Trouble is the schmaltz. That’s chicken fat to you, pal. It’s not something I know how to make or where to buy, or even if I could stomach having it in my house (much less squished between my fingers.) You want to know how you make homemade chicken schmaltz? Really? Seriously?
You so don’t. But for those of you with a penchant for the grotesque, I offer you this.

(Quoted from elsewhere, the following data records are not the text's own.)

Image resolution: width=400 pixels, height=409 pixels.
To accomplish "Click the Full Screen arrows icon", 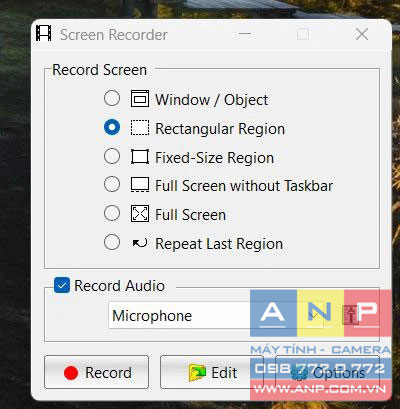I will pos(140,214).
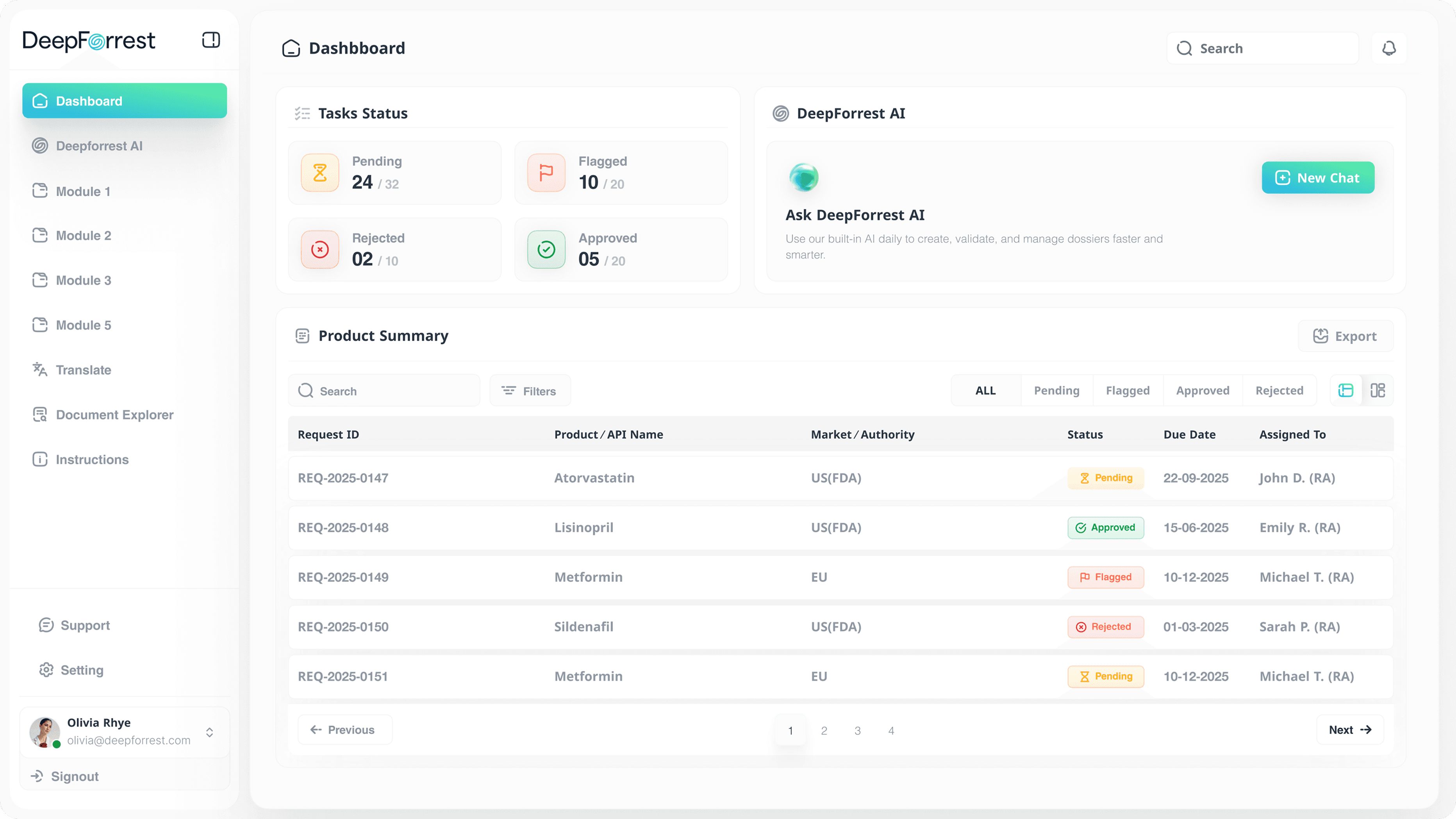Switch to grid card view
The width and height of the screenshot is (1456, 819).
click(x=1377, y=390)
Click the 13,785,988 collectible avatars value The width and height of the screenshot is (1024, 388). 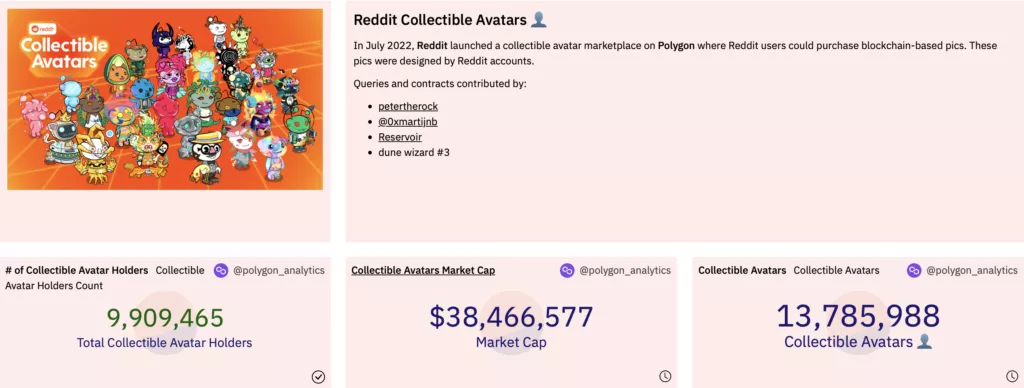858,316
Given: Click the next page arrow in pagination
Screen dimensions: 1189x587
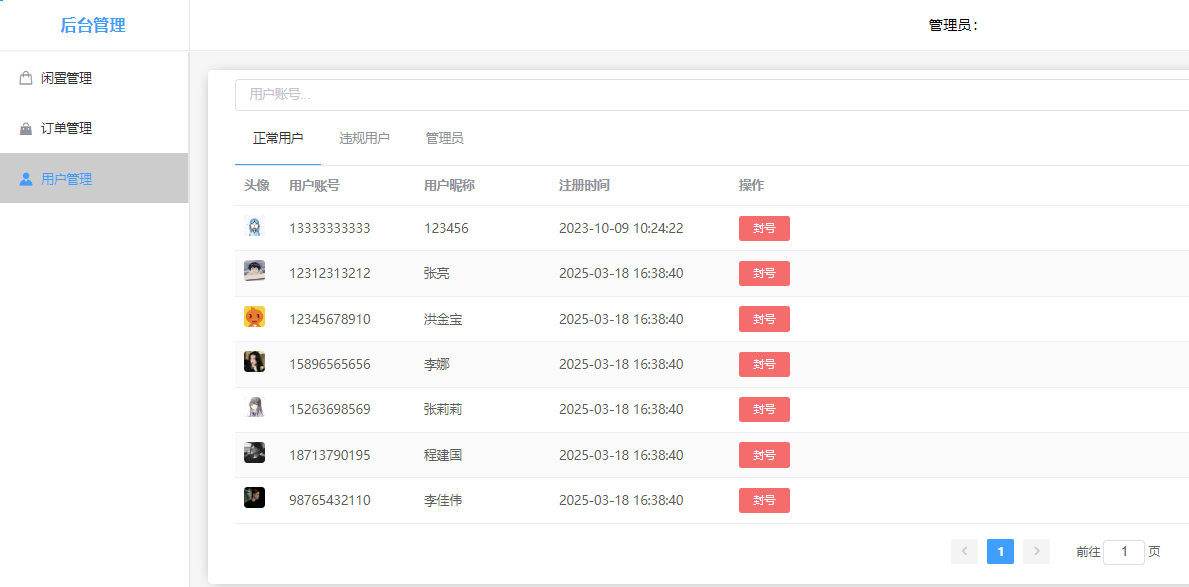Looking at the screenshot, I should 1036,551.
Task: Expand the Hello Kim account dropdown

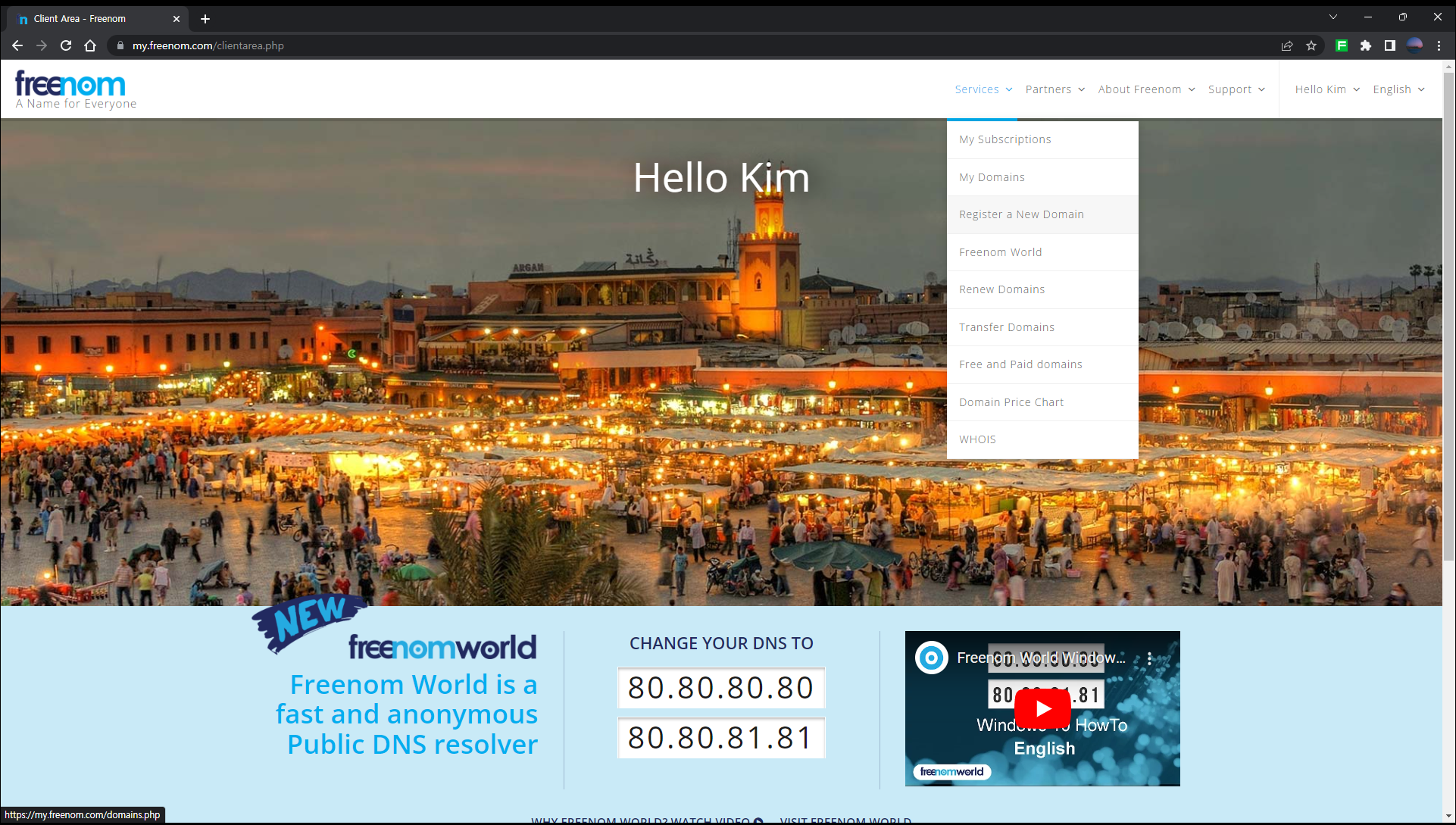Action: tap(1326, 89)
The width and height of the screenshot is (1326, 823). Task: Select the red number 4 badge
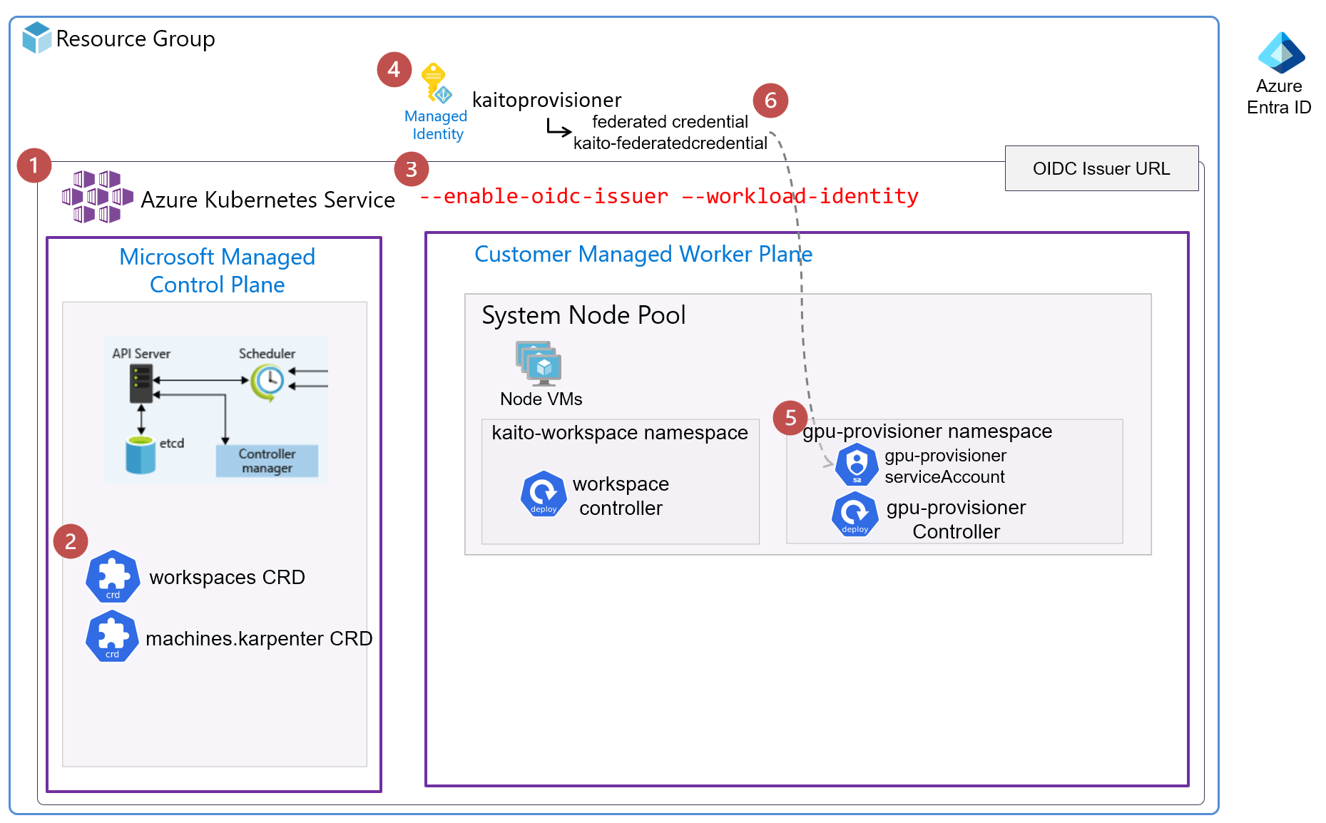click(x=394, y=69)
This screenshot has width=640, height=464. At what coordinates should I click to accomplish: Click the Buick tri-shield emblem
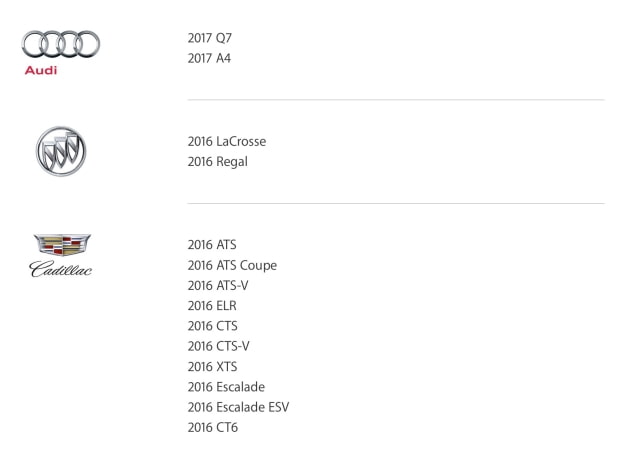pos(61,151)
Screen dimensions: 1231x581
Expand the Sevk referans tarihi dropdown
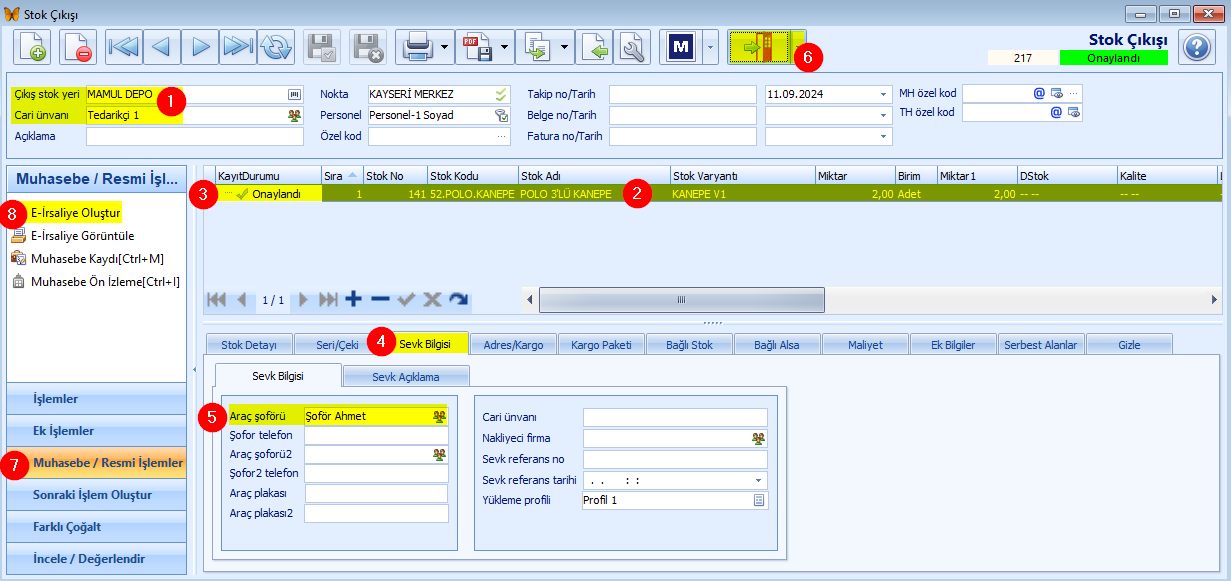pyautogui.click(x=760, y=480)
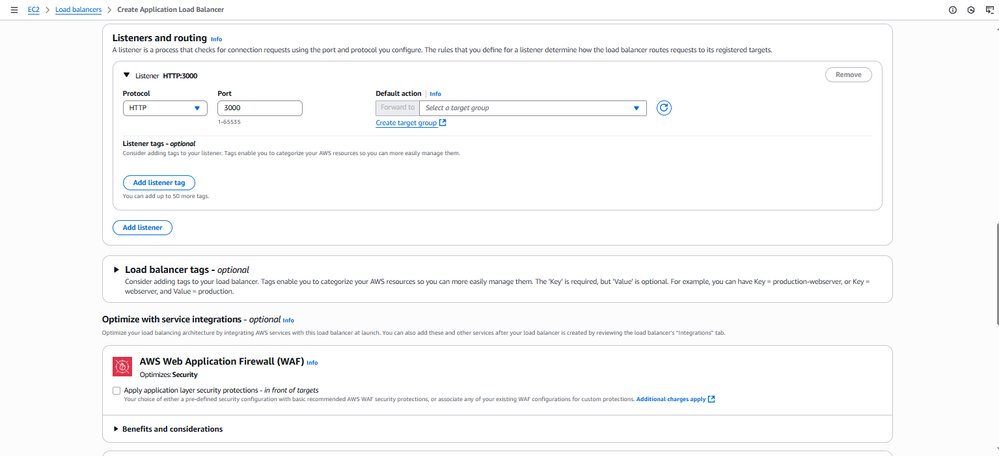Open the Protocol HTTP dropdown

[x=165, y=108]
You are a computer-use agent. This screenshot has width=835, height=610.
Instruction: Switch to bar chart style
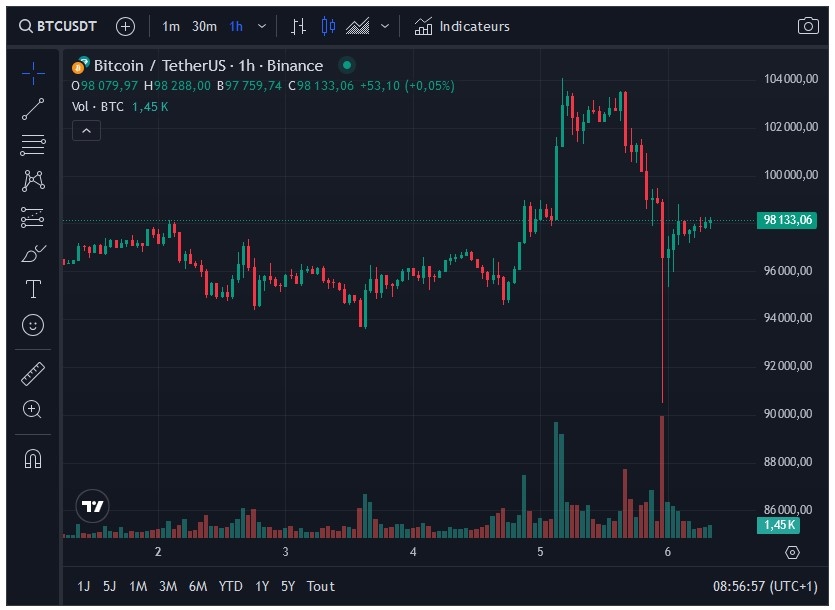(299, 26)
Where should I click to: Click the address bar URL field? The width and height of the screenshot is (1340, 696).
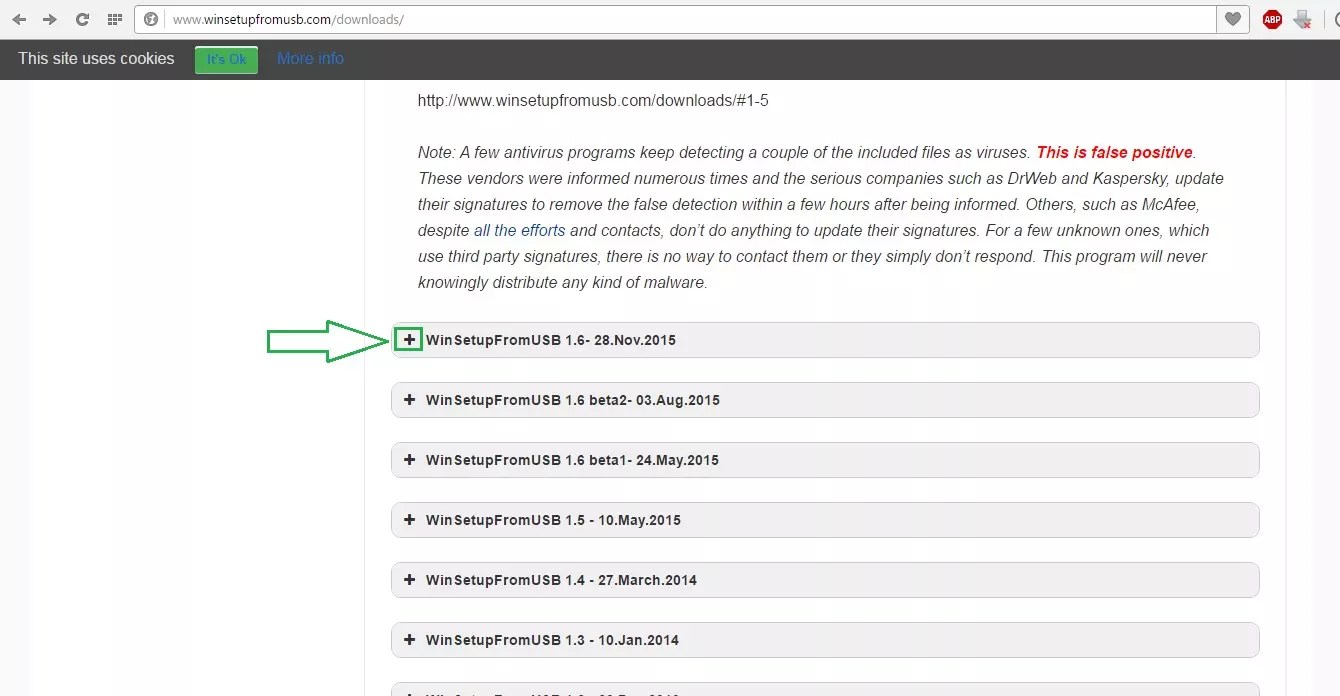680,19
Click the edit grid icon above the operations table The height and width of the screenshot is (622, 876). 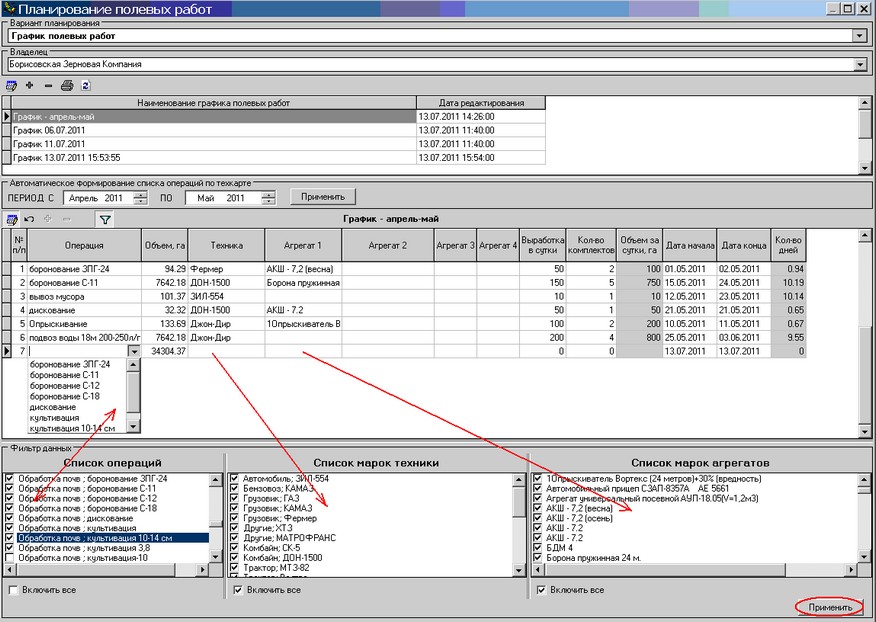tap(12, 219)
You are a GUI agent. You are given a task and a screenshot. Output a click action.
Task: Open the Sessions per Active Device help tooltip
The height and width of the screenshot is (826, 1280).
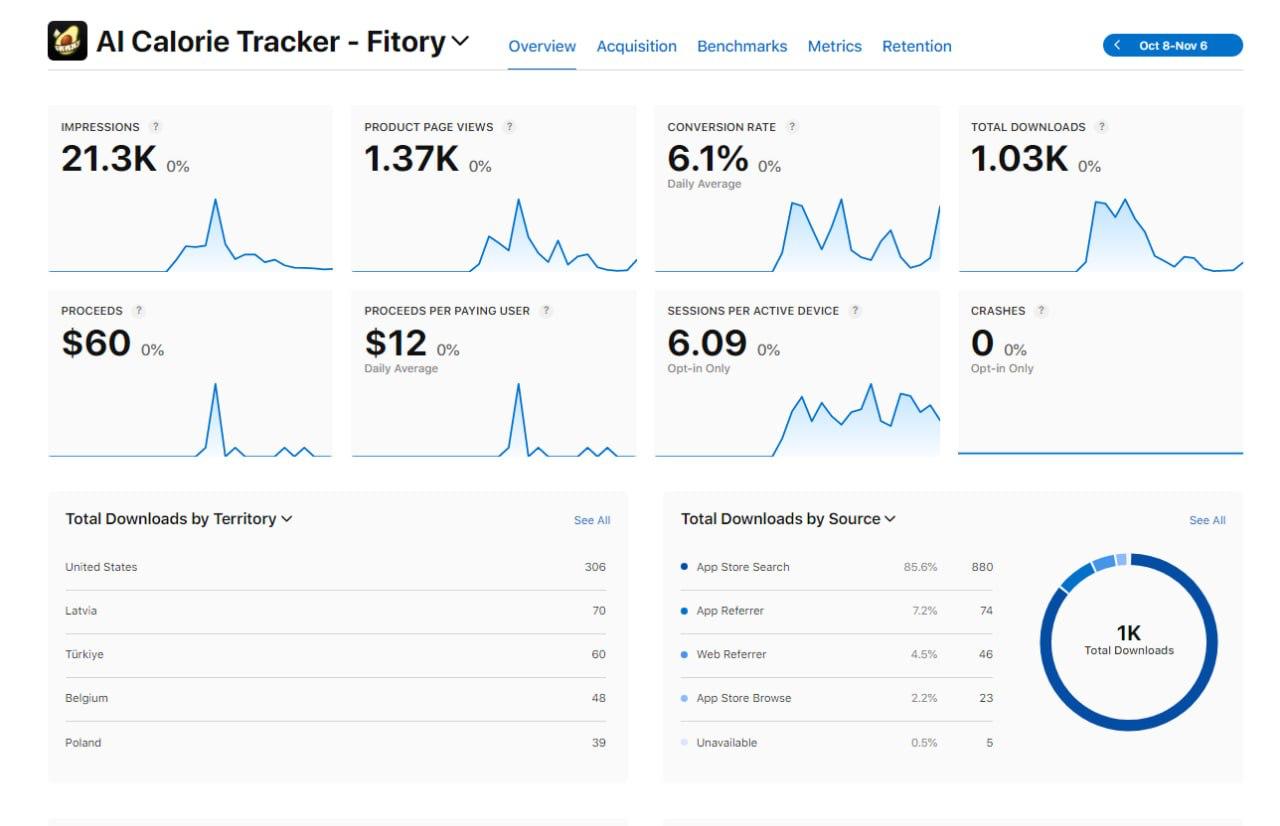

Nope. We here in the BHC household embrace the processed when it comes to matzo ball soup. We’ll be eating a lot of Streit’s and Manischewitz products here for the next week, and employing other creative solutions. Starting tonight.
Chag Sameach, y’all.
{ 2 comments… read them below or add one }
I’ve made schmaltz before. You know that fatty, nasty skin you pull off before cooking chicken? Do it right, you get gribenes. (cracklins for those who don’t know). I put that skin in the freezer for later. If you’ve got enough fatty skin, you can end up with schmaltz for knaidlach AND chopped liver. Chopped liver rises to new heights with bits of gribenes.
I don’t think I’ve had matzo ball soup using schmaltz before. Usually when my mom makes it, it’s using a mix, like you!